Dream Piece #29 - North Coast New Guinea Mask Sotheby’s Paris
Dream Piece #29
North Coast New Guinea Mask
Sotheby’s Paris
16 June 2010, lot 4
$57,034
have often wondered why on the earliest New Guinea sculptures, especially Abelam and Boiken, the backsides were hollowed out. At first, I thought maybe they were removing excess wood to make these often large figures lighter and easily carried. But I also saw scooped out backsides on quite smaller pieces, especially behind the head. Several of these were not masks in any sense made to be worn but nevertheless had cut out eyes and mouth holes. Why would that be? Viewed from the front these early archaic sculptures with open eyes and gaping mouths seemed alive, as if seeing and breathing on their own. It became clear these hollowed areas behind the heads were not aesthetic choices but functional- -about creating space; about making room for the animating spirit to occupy the object. The real power of the sculpture was not what one saw in front but what was contained behind it.

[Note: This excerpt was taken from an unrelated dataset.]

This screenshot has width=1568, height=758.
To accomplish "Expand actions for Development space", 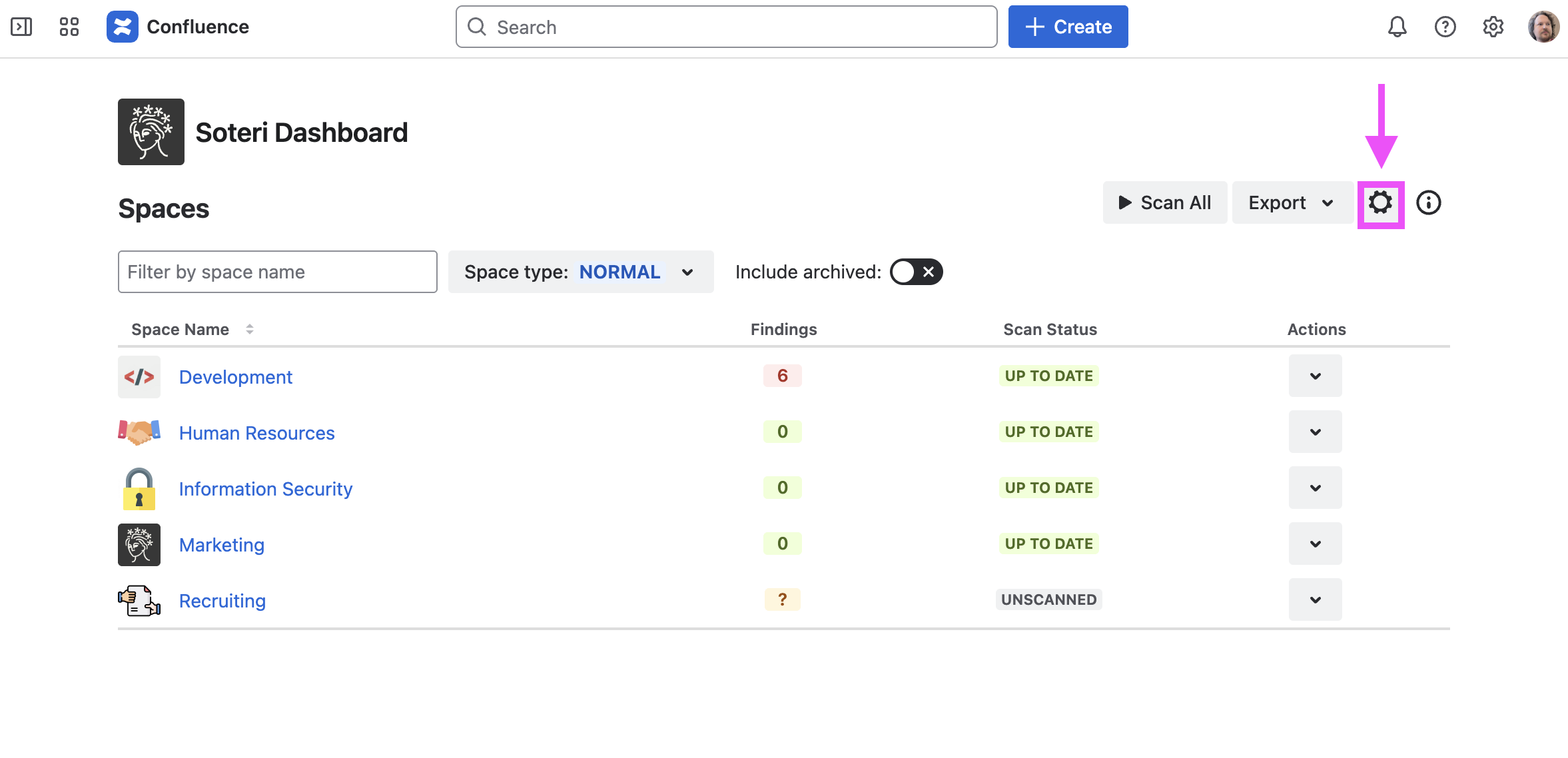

Realizing this helps explain what I found to be a correlation between age and volume in New Guinea art. The present north coast mask is a perfect example. Its antiquity is undeniable, and its volumes extraordinary. The forehead bulges out, ripe and heavy. The nose is broad, curving down to a sharp point harmonizing with the slope of the forehead. The eyes and mouth are cut, almost hacked, into this surface. The medial ridge splits the head into lobes, curves under the eyes and merges into the crest of the nose. The swollen volumes are less about the outward form but more about containment, about what is behind the mask. In this sense the medial ridge that bisects the forehead is not about defining or creating symmetry but instead acts like a cinched belt trying its best to hold back a spiritual presence wanting to burst through.

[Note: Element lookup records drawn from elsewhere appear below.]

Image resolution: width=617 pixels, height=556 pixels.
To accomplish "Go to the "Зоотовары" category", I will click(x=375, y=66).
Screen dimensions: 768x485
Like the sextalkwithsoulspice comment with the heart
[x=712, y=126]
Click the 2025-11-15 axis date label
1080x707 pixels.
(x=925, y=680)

I find this the most compelling aspect of precontact New Guinea art—that spiritual intensity so present and powerful it is literally busting at the seams to get out. So, in my opinion overinflated volumes that create space are a good indicator of age. As many of you know, I always tell my clients to judge age by style not patina or even provenance.

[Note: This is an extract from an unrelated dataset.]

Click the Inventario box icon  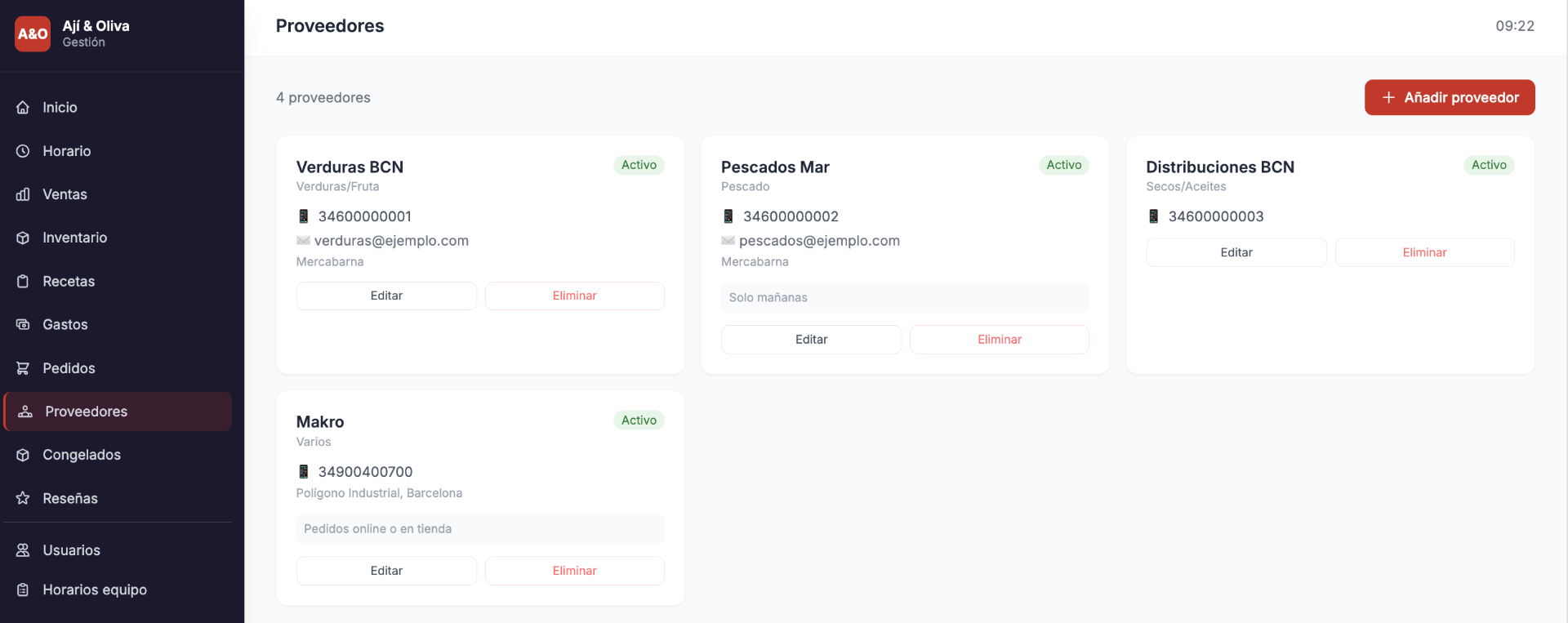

The problem is that our knowledge of New Guinea art styles is limited and starts with, primarily, German and British collected objects from the roughly the 1870-1890 era. These pieces do give us something, a starting point that is not a clear line but a broad band of possibilities. If something was collected in 1885 it could have carved a month prior or, I guess theoretically possible, another 500 years before--if the object somehow miraculously escaped fire, earthquake, flooding, war, rats, insects, exposure and all other real dangers to wooden artifacts.
That this mask is precontact and ancient is certain—but the question is how far prior to contact? We know it’s possible to definitively track the subtle changes in style that occur over decades in Oceanic art—at least moving forward. Moving backwards in time is more problematic. What is certain about this present mask is that its archaic style with bulging volumes is several generations earlier than any mask similar to it.
That this mask comes from the Jolika Collection of Marcia and John Friede should be no surprise. It is a typical Friede piece—in that John Friede was always searching for what I called “category breakers,” meaning those objects that blew up what we previously considered the oldest and best of its type. It is illustrated in his “Masterpieces of New Guinea Art” book and was sold at Sotheby’s Paris June 2010 auction where significant objects from the Jolika Collection were sold to settle an inheritance dispute.
The mask fetched 46,350 euros or $57,034. Yes, that is real money and well beyond what other, even great, New Guinea masks sold for at the time. Yet, this is not just a great New Guinea mask. We all have to recognize this fact. This is a solid step above great. It is a mask that harkens back to the unknown and brings it tangibly into the present—both its carved form but also whatever lurked in the dark space behind it.